■ **EXERCISE TEXT**
____________

No, in the days before the flood, people lived much longer. Methuselah lived the longest of any person.
The explanation which always satisfied me is the following. Adam and Eve were created to live forever, in perfect conditions. But when they sinned, death entered the world, although not immediately. Adam finally died when he was 930 years old, in Genesis 5. Many of the ancients before the flood lived for centuries, read Genesis 5 to see the people and their ages. Longevity was the rule, not the exception!
So in chapter 6 of Genesis, God becomes angry with human beings for various reasons. He picked Noah, a righteous man to build the ark. It was not just a flood from the sky, but also the "waters of the deep" Gen. 7:11, opened up. So this was a BIG flood. Plus, if there had been a protective canopy over the earth, as some postulate, by dumping that canopy on the earth, all people, plants and animals were open to the excessive radiation from the sun, and the mutations caused by it. I think other things also entered the environments of people, as the first mention of alcohol is after the flood. Perhaps the yeast needed to make alcohol came from the rain or the juvenile water??

____________

■ **EXTRACTED RECORDS**
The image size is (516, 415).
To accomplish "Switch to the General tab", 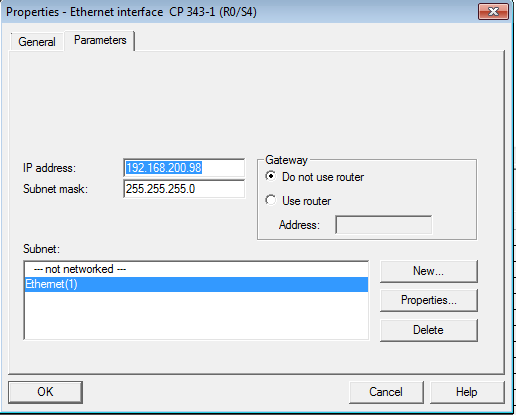I will point(37,42).
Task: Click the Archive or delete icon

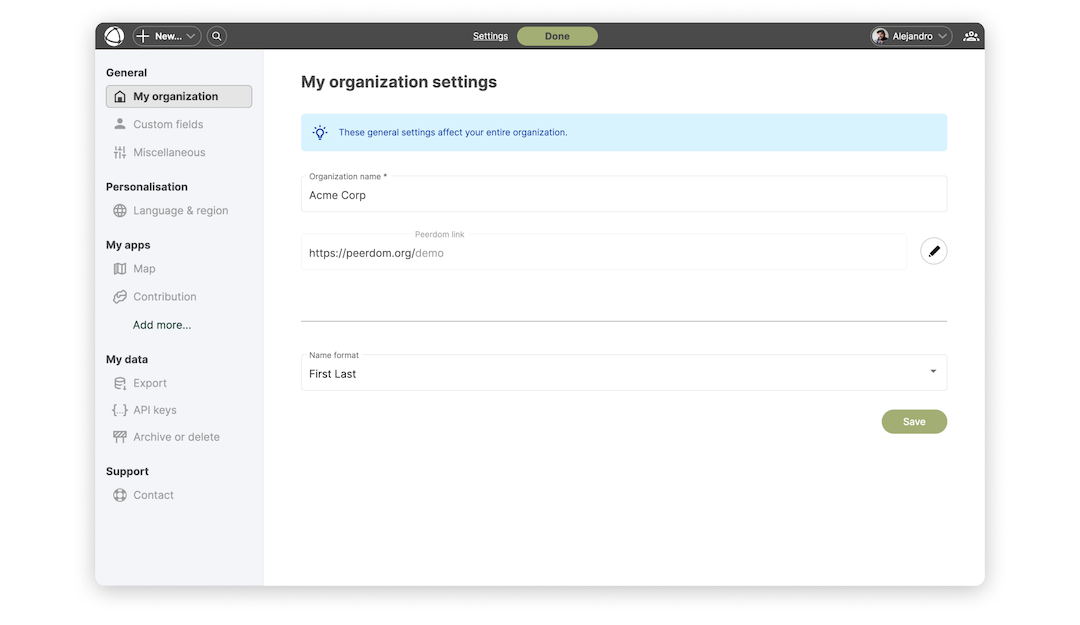Action: (120, 437)

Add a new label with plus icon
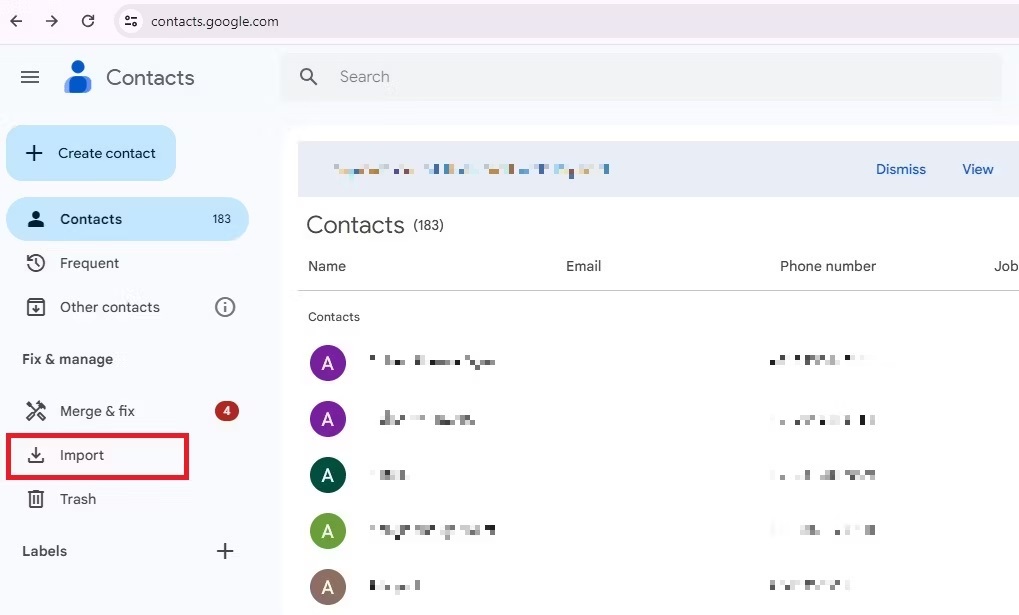click(225, 551)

____________

■ **PARTS OF THE EXERCISE**
A – In the text on lifespans before the flood, how old was Adam when he died?
B – Reproduce the portion of the text on lifespans before the flood between "No, in the days" and "not the exception!", inclusive.

■ **ANSWERS IN ORDER**
A – 930 years old.

B –
No, in the days before the flood, people lived much longer. Methuselah lived the longest of any person.
The explanation which always satisfied me is the following. Adam and Eve were created to live forever, in perfect conditions. But when they sinned, death entered the world, although not immediately. Adam finally died when he was 930 years old, in Genesis 5. Many of the ancients before the flood lived for centuries, read Genesis 5 to see the people and their ages. Longevity was the rule, not the exception!